Such a reasonable approach to the treatment of malignant tumors leads to the development of second generation inhibitors tyrosinekinase, which is capable of hitting multiple targets or cascades. Extremely attractive funds are aimed at many stages of tumor growth, potentially having effects of combination therapy in a single tool. Most of these new means inhibits more than one tyrosinekinase receptor and may have a unique profile of inhibition. Among multi-kinase inhibitors (MIC) sorafenib and sunitinib already approved for use, and vandetanib, motesanib, ABT-869 and some other compounds are still under development.

Sorafenib (Nexavar®) is an oral drug, is able to suppress several tyrosinekinase receptors involved in tumor progression and angiogenesis. Sorafenib blocks the Raf gene products (serine-treoninove kinases), including mutant B-Raf, along with produced platelet-growth factor-beta (DERIVED-β), FLt3, receptioni growth factor vascular endothelial-2 and 3 (VEGFR-2 and 3). In 2005, sorafenib is approved by the FDA, and in 2006, approved by the EMEA for the treatment of meta is teticheskoi pochernkletocny carcinoma and advanced stages of liver carcinoma.

Sunitinib (Sutent®) is an oral drug, multipurpose inhibitor tyrosinekinase that blocks VEGFR-1, 2 and 3, DERIVED α and β, Ret, c-Kit and FLT3. In 2006 it was approved by the FDA and EMEA for use in patients with gastrointestinal stromal tumors (GIST) that cannot tolerate or unresponsive to of imatinib mesilate, as well as in patients with metastatic pochernkletocny carcinoma. It is usually prescribed courses of 4 weeks with 2-week intervals in order to allow patients to recover from possible toxic effects.

MCI, such as sorafenib and sunitinib, have side effects, the most frequent of which are fatigue, hypertension, nausea, and diarrhea. However, the level of their security, as a rule, more preferable compared to many standard chemotherapeutic agents.

However, like other inhibitors tyrosinekinase, MICK associated with significant dermatological adverse reactions. Palmar-plantar syndrome (LPS) is the most significant clinical terms (Rosenbaum SE et al. Support Care Cancer (2008) 16:557-566 "Dermatological reactions to the multitargeted tyrosine kinase inhibitor sunitinib"; Robert C et al. J. Am. Acad. Dermatol. 2009, vol. 60 no. 2, 299-305 "Dermatological symptoms associated with the multikinase inhibitor sorafenib").

Palmar-plantar syndrome (LPS) is a certain limited skins is th reaction, particularly on the palms and/or soles, characterized by erythema, numbness, tingling and other dysesthesia or paresthesia.
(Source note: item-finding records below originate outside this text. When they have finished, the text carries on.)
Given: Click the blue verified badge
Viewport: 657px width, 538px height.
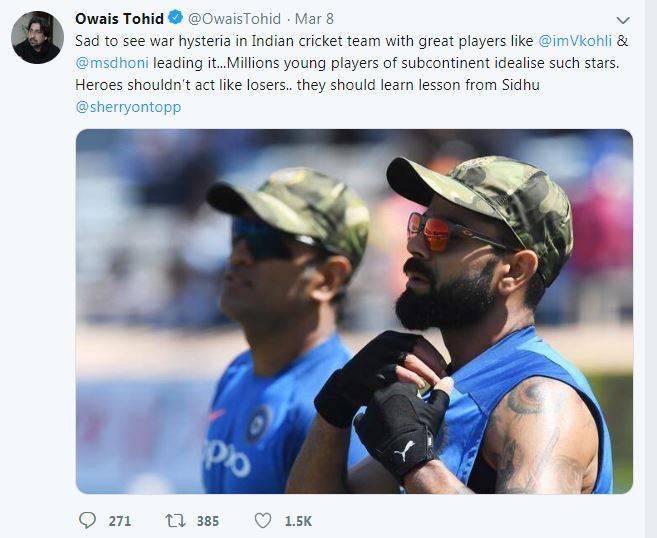Looking at the screenshot, I should click(x=174, y=19).
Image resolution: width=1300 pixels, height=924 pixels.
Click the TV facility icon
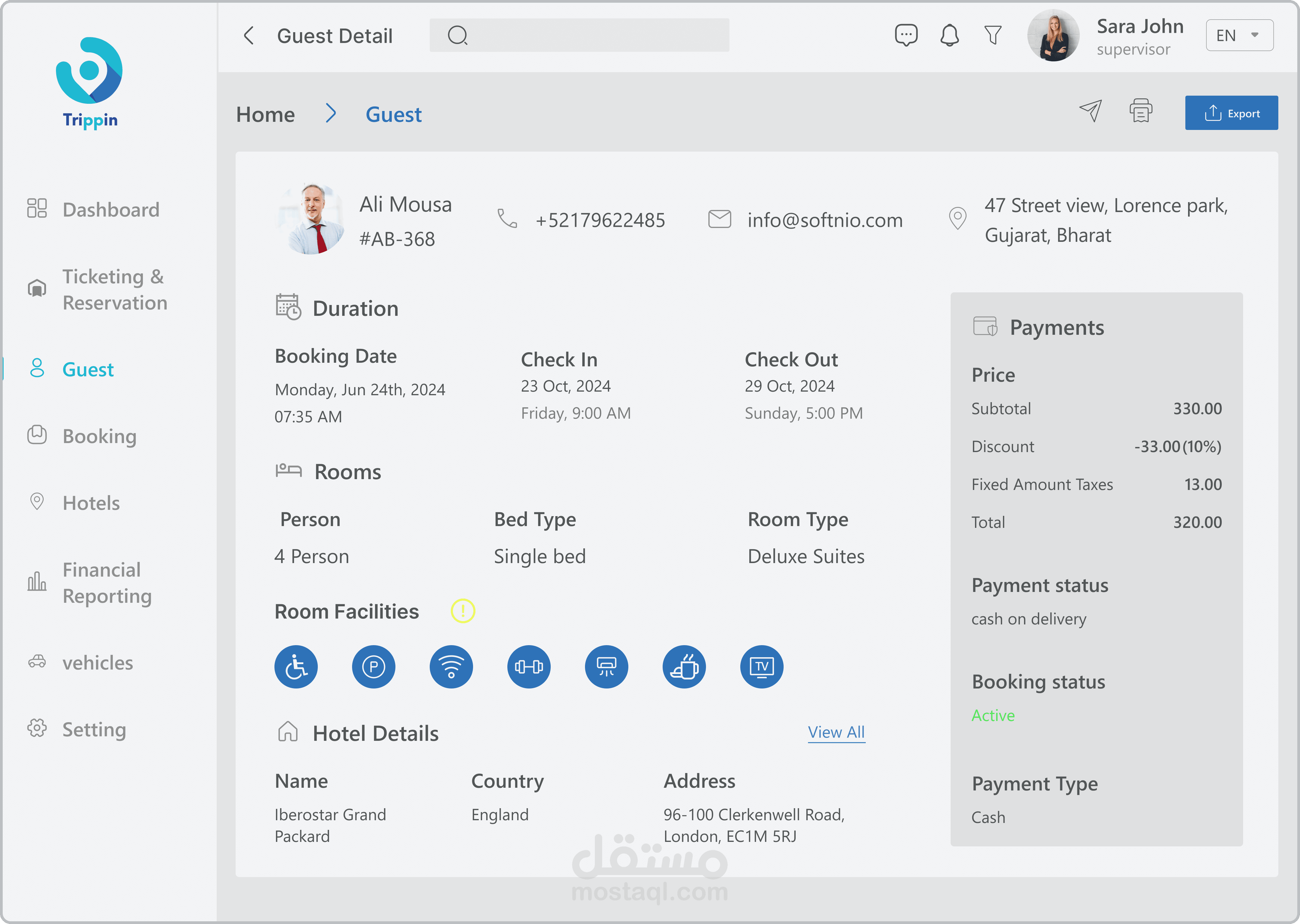[762, 667]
Histological examination it is characterized by thickening, pronounced be accompanied lesions, often affecting joints of the toe area. It develops within the first 2-4 weeks after the appointment of MICK. After a few weeks of lesion, with or without blisters, supplemented painful areas of thickening or hyperkeratosis of the skin that looks like skin blisters.
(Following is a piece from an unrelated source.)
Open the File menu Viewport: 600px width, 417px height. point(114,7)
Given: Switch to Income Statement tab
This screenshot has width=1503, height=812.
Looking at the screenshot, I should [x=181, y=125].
LPS is described in:Lacouture ME, et al. The Oncologist 2008, 13, no. 9, 1001-1011: "Evolving Strategies for the management of Hand-Foot Skin Reaction associated with the Multitargeted Kinase Inhibitors Sorafenib and Sunitinib"; Beldner M et al. The Oncologist 2007 12:1178-1182 "Localized Palmar-Plantar epidermal hyperplasia: a previously undefined dermatological toxicity to sorafenib"; Yang CH, et al. British journal of Dermatology 2008, 158 592-596 "Hand-Foot skin reaction in patients treated with sorafenib: a clinopathological study of cutaneous manifestations due to multitargeted kinase inhibitor therapy"; Porta C, et al. Clin Exp Med 2007, 7:12-134 Uncovering Pandora's vase: the growing problem of new toxicities from novel anticancer agents. The case of sorafenib and sunitinib"; L. Wood et al. Community Oncology 2010, vol. 7, no. 1 pages 23-29: "Practical Considerations in the Treatment of Hand Foot Skin Reaction caused by Multikinase Inhibitors".

As indicated in these publications, Palmar-plantar syndrome clinically and histologically different from Palmar-plantar erythrodysesthesia (let) [also known as acrolina erythema (AE)] caused by chemotherapy such as 5-FU, capacit the binomial or paglierani liposomal doxorubicin.

Both conditions demonstrate Palmar-plantar localization, sensitivity disorders, pain and reduction of lesions after discontinuation of the drug.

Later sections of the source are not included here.